The solution for this is to use a clock line for both clock phases (Fig. 5), in which each node of the clock line drives a number of latches. The number of latches driven by each node in the line is simply N/M, with N being the total number of latches of one clock phase and M being the number of nodes in the clock line. N is determined by the design. M must be chosen such that the clock transient is spread out over the whole clock cycle (in worst case conditions).

To keep the speed of the circuit as high as possible, the latches at inputs of the longest path of the logic should be clocked with the first buffer of the Φ2 clock line. The output of the longest path should be clocked with the last buffer in the Φ 1 clock line.
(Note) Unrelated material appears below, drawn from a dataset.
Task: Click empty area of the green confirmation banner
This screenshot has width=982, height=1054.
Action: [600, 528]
In Fig. 3, Φ 1 and Φ2 are drawn as signals with 25% duty cycle and evenly spaced with respect to one another. But, as there is no logic path between the two latches that make up one flip-flop, Φ2 may start immediately after Φ 1 closes its last latch. In other words: the clock generator should make Φ2 using the output of the last buffer in the Φ 1 clock line as its timing reference.

A preferred embodiment of the present invention can be summarized as follows. A clock strategy is provided for digital circuits inside mixed-signal ICs. An integrated circuit in accordance with the present invention comprises a plurality of pairs of latches LI, L2 being respectively clocked by two non-overlapping clock signals Φl, Φ2. The clock strategy is aimed at keeping the substrate bounce caused by the digital circuits as low as possible. Preferably, not all latches are clocked at the same time, but delays are inserted in the clock line so that the various latches do not consume current all at the same time. The invention relaxes the demands on the substrate sensitivity of the analog circuits.
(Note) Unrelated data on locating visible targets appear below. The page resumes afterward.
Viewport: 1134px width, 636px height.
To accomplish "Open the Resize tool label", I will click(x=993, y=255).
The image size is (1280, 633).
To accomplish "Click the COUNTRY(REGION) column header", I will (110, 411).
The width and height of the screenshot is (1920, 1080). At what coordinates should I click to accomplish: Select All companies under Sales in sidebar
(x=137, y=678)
The present invention offers the following advantages over the prior art: low substrate bounce, no clock skew, and a design approach that is identical to design approach of "normal" synchronous circuits, i.e. all 'mainstream' design tools can be used. At the end of the design process the flip-flops are replaced by double latches and clock lines. The clock control block (used in synchronous digital ICs to prevent clock skew and enter test modes) does not have to take the direction of data flow with respect to the clock into account. The lower substrate bounce can be used to reduce on-chip decoupling. Advantageously, the measure of the present invention does not necessitate a circuit to contain more flip-flops than prior art circuits to obtain a current-pulse-spreading in time. Also, the clock lines do not need to contain more inverters that the prior art clock tree. The advantages of the present invention can thus be obtained without a need for additional circuitry.

It should be noted that the above-mentioned embodiments illustrate rather than limit the invention, and that those skilled in the art will be able to design many alternative embodiments without departing from the scope of the appended claims. The clock signals 1, Φ2 do not need to have the same duty cycle. In the claims, any reference signs placed between parentheses shall not be construed as limiting the claim. The word "comprising" does not exclude the presence of elements or steps other than those listed in a claim. The word "a" or "an" preceding an element does not exclude the presence of a plurality of such elements. In the device claim enumerating several means, several of these means can be embodied by one and the same item of hardware. The mere fact that certain measures are recited in mutually different dependent claims does not indicate that a combination of these measures cannot be used to advantage.

Claims

CLAIMS:

1. A integrated circuit comprising: a plurality of pairs of latches (LI, L2) being respectively clocked by two non- overlapping clock signals (Φl, Φ2).

2. A integrated circuit as claimed in claim 1, wherein delay circuits (T) are placed between clock inputs of latches (L) of a same clock phase (Φl or Φ2).

3. A integrated circuit as claimed in claim 2, wherein each delay circuit (B) drives more than one latch.